Las dos mujeres se dieron un abrazo en la terraza. Si Paolo las hubiese visto en aquel instante, probablemente les habría propuesto un trío.

Capítulo 7

Per Se
era uno de los restaurantes más caros y exclusivos de Nueva York, y se trataba del lugar que había elegido John Walls para quedar con ella. John le había mandado dos mensajes para invitarla a comer. Al primero no había contestado, pero al segundo no le quedó más remedio que hacerlo. Hubiera sido descortés no responderle después de lo bien que se había portado con ella, y sería una compañía muy agradable con quien pasar un buen rato y desconectar. Además, el segundo mensaje había logrado arrancarle una sonrisa.

«Estoy muy mareado, es el aire de Nueva York. Necesito a alguien que me enseñe a vomitar comida de primera».

Maya entró al restaurante y un hombrecillo repeinado y estirado acudió de inmediato a atenderla.

—¿Tiene usted reserva…, señorita? —le preguntó el
maître
. El hombre le había mirado discretamente las manos antes de dirigirse a ella. Al no ver anillo de compromiso se decidió por un cortés «señorita».

—No… Sí. He quedado con el señor John Walls a las doce y media.

—¿Su nombre, por favor? —dijo el hombrecillo con afectación.

—Maya Kowalsky.

—Oh, por supuesto, señorita. El señor Walls tiene reservada su mesa de siempre. Acompáñeme, por favor, la están esperando.

Maya atravesó la lujosa sala siguiendo al hombrecillo, que caminaba tan erguido que parecía que se podría romper en cualquier instante. Maya no llegaba a relajarse en ambientes tan pomposos y recargados como aquel; le gustaban los sitios más sencillos y sin tanta ceremonia. Allí, el cubierto costaba más de doscientos dólares y si pedían un buen vino, la cuenta se dispararía aún más.

Abandonaron el salón principal y entraron en una sala contigua, casi tan grande como la anterior, salpicada por unas pocas mesas muy distanciadas entre sí. Solo una de ellas estaba ocupada por un hombre trajeado y muy apuesto. John. Al verla, el hombre se levantó del asiento y se dirigió hacia ella.

—Maya, me alegro mucho de verte. He tenido que utilizar todos mis encantos para conseguir una cita —dijo con una sonrisa.

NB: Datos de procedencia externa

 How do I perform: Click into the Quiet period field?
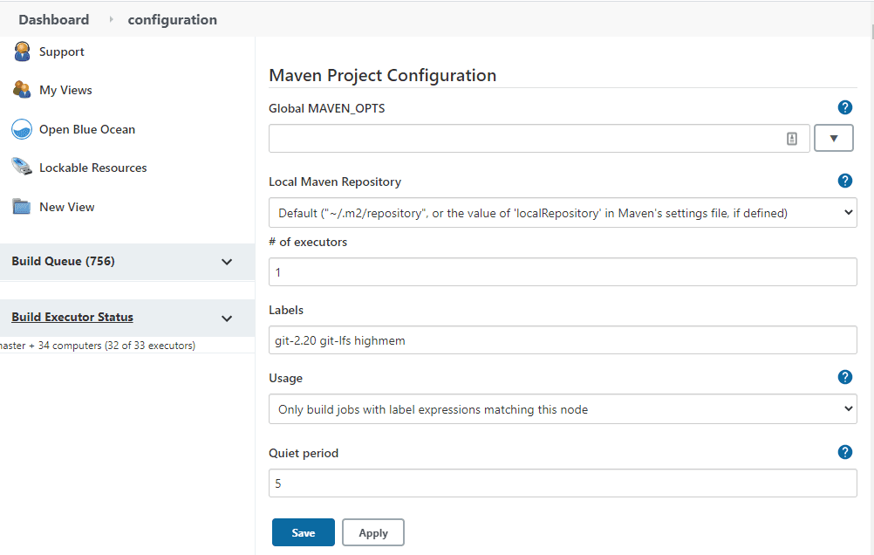[563, 483]
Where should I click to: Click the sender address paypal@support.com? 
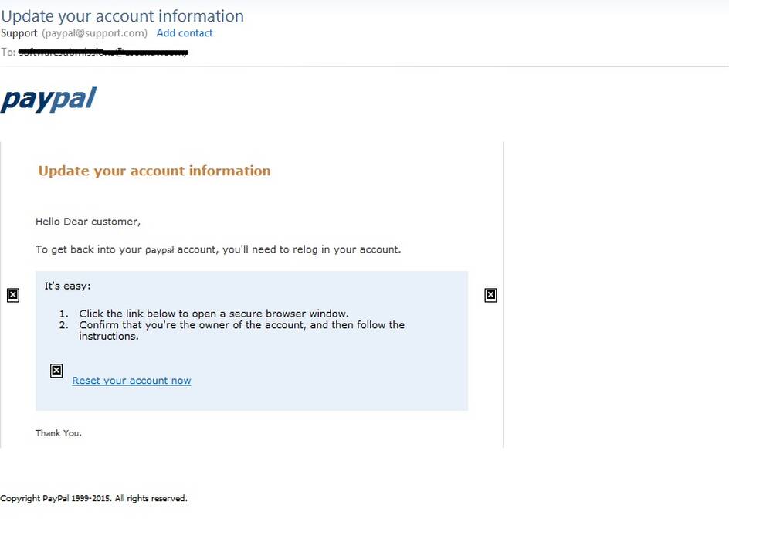coord(94,33)
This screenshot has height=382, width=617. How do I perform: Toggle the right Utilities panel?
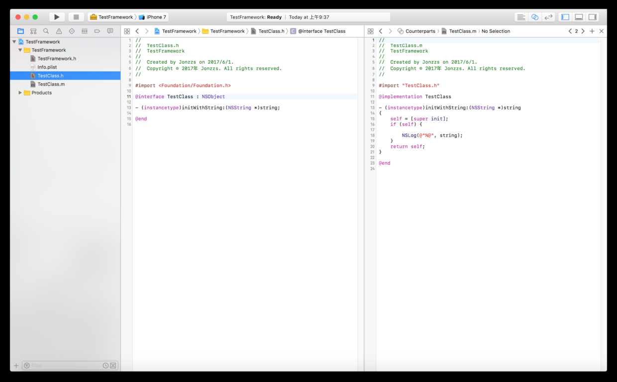point(592,17)
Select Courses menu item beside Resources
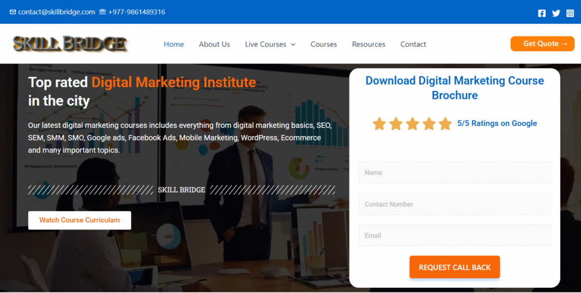The width and height of the screenshot is (581, 293). pyautogui.click(x=323, y=44)
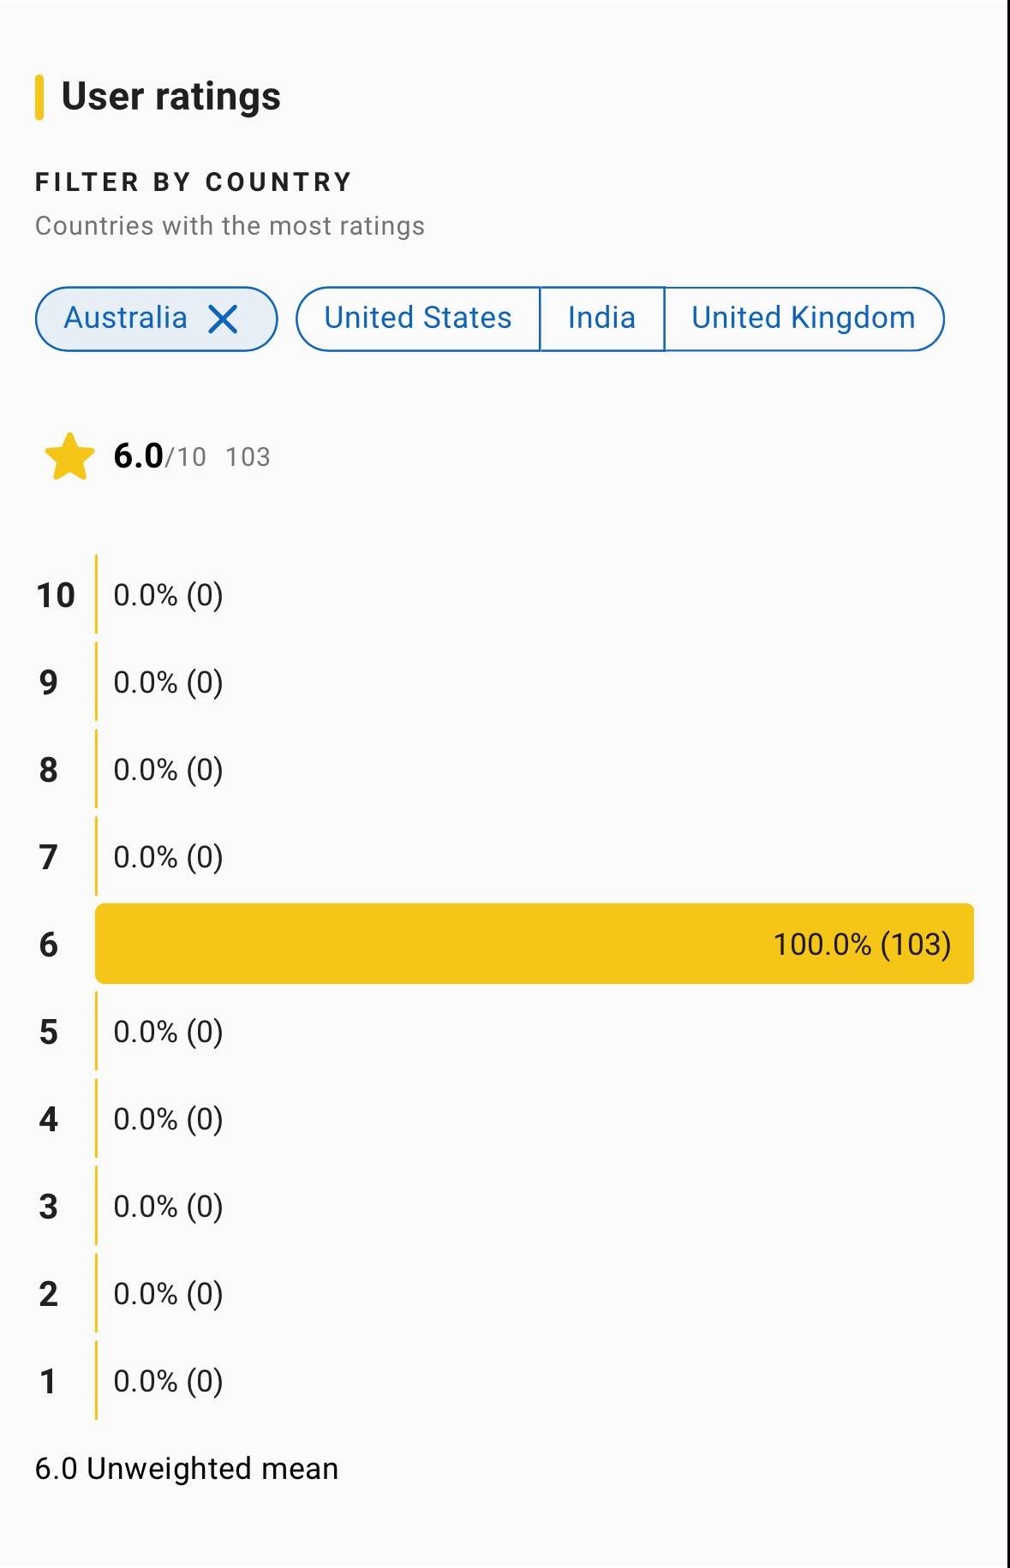Filter ratings by India
Viewport: 1010px width, 1568px height.
pos(601,319)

—La verdad es que he estado muy atareada: el nuevo trabajo, los amigos y un montón de compromisos, ya sabes. No creí que volver a casa fuese a resultar tan duro.

—¿Y qué tal con tu madre? ¿Qué tal la vuelta al hogar?

—Esa es una cuenta que aún tengo pendiente. No fui capaz de ir a su casa y aún cree que sigo en Los Ángeles. Necesito algo más de tiempo para estabilizarme antes de verla.